Postby Steven Sesselmann » Thu Oct 13, 2011 5:36 am

Hi Guys, I'm not excactly new here, but havent been in for a while, main reason is I have not had a lab and haven't had too much to report. Things are now looking better and I am building myself a new lab. I managed to rescue most of the bits and pieces from the old lab, so it shouldn't take as long as last time.

The project I am starting on is called F.I.C.S. Fusion (Fusion Induced Charge Separation), the theory behind F.I.C.S. is totally different to IEC fusion, allthough the apparatus is somewhat similar, F.I.C.S. fusion operates more like a fuel cell than a collider, and if it works as anticipated, it will actually produce a useful current. More on that later...

When I am not tinkering with fusion, I am probably working on gamma spectrometry or building my GS-1100A, this was a product that came about as a result of a need, after a friend of mine Marek Dolleiser wrote a fantastic software called PRA (Pulse Recorder and Analyser).
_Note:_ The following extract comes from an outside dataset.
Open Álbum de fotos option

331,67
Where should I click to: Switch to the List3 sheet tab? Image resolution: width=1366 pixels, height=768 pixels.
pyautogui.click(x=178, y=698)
Using some clever programming, Marek managed to convert the sound card in a normal PC into an excellent Gamma Spectrum Analyser, but to use it with a NaI detector one needed a power supply, a pre-amp and some decoupling, so I designed the USB powered GS-1100A "Gamma Spectacular".
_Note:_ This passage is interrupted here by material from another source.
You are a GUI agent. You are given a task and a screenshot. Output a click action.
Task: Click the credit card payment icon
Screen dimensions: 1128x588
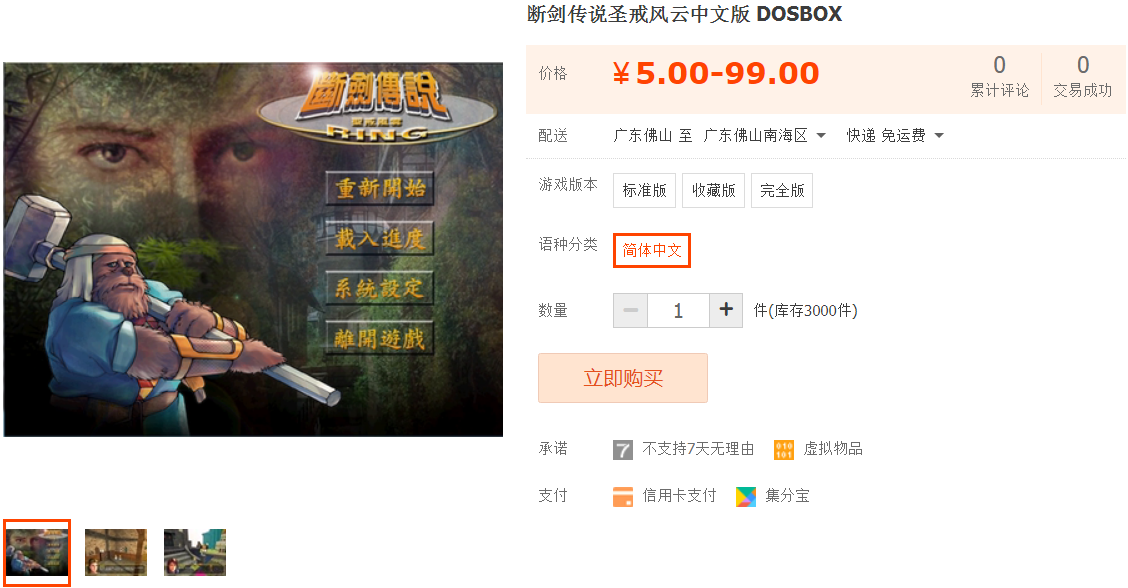click(x=622, y=497)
At $249.00 the GS-1100A was an instant success, and within 12 months I had sold over 200 around the world, including Japan, Sweden, France and Russia. See more about this product on my web site http://www.beeresearch/com.au

Okay, we chat later, I think I have enough material to inside my head, to turn physics on it's head ;)

Steven
http://www.beeresearch.com.au....take a difficult problem and find a simple solution!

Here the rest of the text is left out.